Last year I bought a pure Russian hive, so there are some new genes from that. I've only got three colonies in my yard plus two in an out yard. Most of my swarms come from a bee tree a little over a mile away.


----------



## Fusion_power (Jan 14, 2005)

Expand the area and collect swarms from a 10 mile radius or larger. This will reduce inbreeding to insignificance given the methods being used.


----------



## Nordak (Jun 17, 2016)

That sounds very similar to my own situation. Oddly enough, I have seen quite a bit of variation between the swarms I've caught in the neighborhood. It always makes me wonder where they come from. As fusion power suggests, I am going to expand my bait trapping area to further reaches, focusing on more remote locations. I plan on learning some bee lining to help my quest, scout this Fall for Spring locations. Should be fun and hopefully a way to net some removed genetics. Good luck to you.


----------



## bentonkb (May 24, 2016)

By just catching swarms, don't we miss out on the breeding work that is going on? I'm a little ambivalent about this. On one hand there is the benefit of spreading the genes of selectively bred, disease resistant lines. On the other hand, I want to be a good steward of the neighborhood feral strains that have obviously got a system that works for them. 

In the short term I'm leaning toward Do No Harm and just trying to learn how to manage the local strain to the best of my limited ability. I've seen mites on drone brood, but have not had any DWV. They seem to be coping somehow. 

Our area is rural and heavily wooded. Most of the agriculture is cattle, hay, and pine trees. Most of the tobacco is gone now. I doubt there are any crops here that use migratory pollination. 

Each year I expect to have my luck run out and get wiped out by mites, but it hasn't happened yet. Do you think that this area is just lucky and bred its own strain of resistant survivor stock?

Ten years ago I met a beek about 10 miles away who had been keeping bees since he got back from Europe after WWII. I think he told me that he had never given his bees anything other than white sugar. Hearing some people talk you would think that is impossible.


----------



## lharder (Mar 21, 2015)

If you have feral genetics, then there is gene flow, from and into your apiary. Feral hives nearby are interacting with colonies all around them so there would be a measure of gene flow within a region. I'm assuming there are other beekeepers in your area who probably bringing in bees all the time. Feral bees would be grabbing whatever is useful and spreading it around. So I think you could just sit on what you have. It wouldn't hurt to bring in new genetics, except that it could upset the apple cart a bit as new material is integrated and new solutions converged on. But the new material is probably useful. 
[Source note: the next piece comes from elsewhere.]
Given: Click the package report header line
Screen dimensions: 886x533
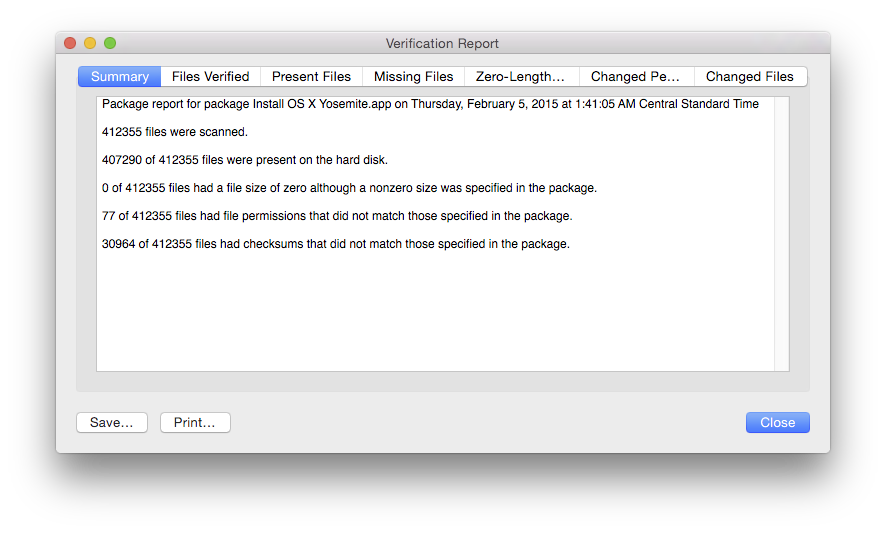Looking at the screenshot, I should click(430, 104).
The risk of bringing in new bees is the introduction of new viral/pest variants that could also upset the apple cart.


----------



## Nordak (Jun 17, 2016)

bentonkb said:


> Hearing some people talk you would think that is impossible.


I think that is what baffles me as well. I keep expecting the sky to fall nearly to the point of paranoia. So far, it hasn't. Your area sounds very similar to my own setting, and perhaps there is a trend involved as rural and wooded keep being brought up in terms of geographics. Would be interesting to make a map of success stories just to chart geographical data. I believe perhaps squarepeg or fusion power have hinted as much under squarepeg's treatment free sticky. I guess we should just consider ourselves lucky.


----------



## Nordak (Jun 17, 2016)

bentonkb said:


> Ten years ago I met a beek about 10 miles away who had been keeping bees since he got back from Europe after WWII. I think he told me that he had never given his bees anything other than white sugar.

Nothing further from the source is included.